Today, someone walked into my office to tell me exactly what I need to hear: it’s OK to be frustrated with God. That may sound strange, but bear with me.
I often wander through life wondering, “Should I stay or should I go?” Unlike The Clash, however, I’m talking life path decisions, not the most recent romantic fling. Is God calling me to remain here? Or does He have something else for me? And if He has something else, what is it? Where is it? Under which rock is He hiding the news?
In times of waiting, people offer platitudes such as, “Trust God. Wait in Him. He hasn’t abandoned you. He’ll do something big. You need just to rest and to wait in Him.” This makes sense. This is Biblical. There are many verses that back their statements up. Psalm 37:5, says, “Rest in the Lord and wait patiently on Him, ” and Lamentations 3:25 reminds, “The Lord is good to those who wait for Him, to the person who seeks Him.” Waiting on God isn’t a new thing. His people have been doing it for centuries and centuries. Remember men and women like Abraham, Moses, Job, and Hannah?

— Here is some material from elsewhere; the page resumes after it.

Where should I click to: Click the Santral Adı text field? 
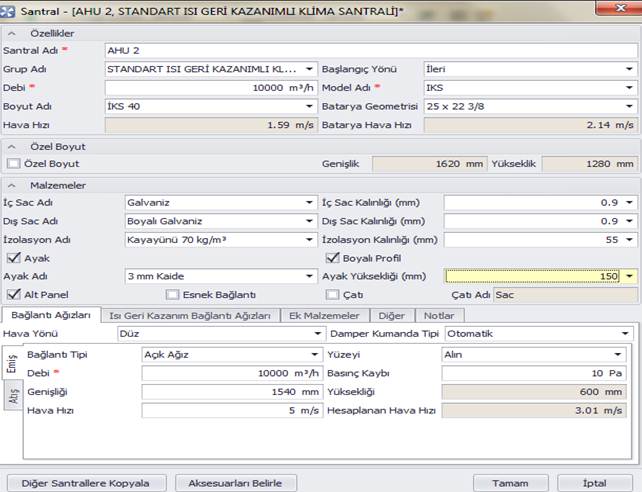[370, 49]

Honestly, when I hear such statements, my response is much like that of a belligerent child, “Yeah? You want to work in my life? Go for it. Show me. Because right now, I don’t feel like you are, and I don’t see how this is going to work out. Much less how this could possibly work out for anything resembling my good.” I recognize that this is not exactly a holy reaction.
And yet, I was reminded today that it’s OK. This is not to say that my whining is music to God’s ears; however, it is to say that he remains good and constant and Love even when I am questioning his perfect plan. It is to say that it’s OK to wait. And while I wait, it’s OK to ask God why I’m waiting. It’s OK to tell Him that I’m frustrated. To ask Him what the point is. David and the Psalmists did it often (see Ps. 55:17, 72:12, 88:1, 130:1).
He has a purpose and a plan; He promises. Proverbs 2:3 and 5 say, “If you call out for insight and cry aloud for understanding…then you will understand the fear of the LORD and find the knowledge of God.” Right there in the Book of Wisdom, it says to cry out to God for an explanation, and find Him.
Even without the end of the waiting in sight, even when the odds seem to be stacked against my cause, God is there; He’s there to stand in my weakness as my strength and my comfort. Whether I want to or not, I need to lean into Him, trust, and, when I have questions, to “cry out for understanding”. Even when I want to throw myself to floor and kick and scream like a child—especially in those moments—He’s there for me to cry out to. He never ceases to be perfectly good and perfectly God, loving me through the times of waiting and questioning.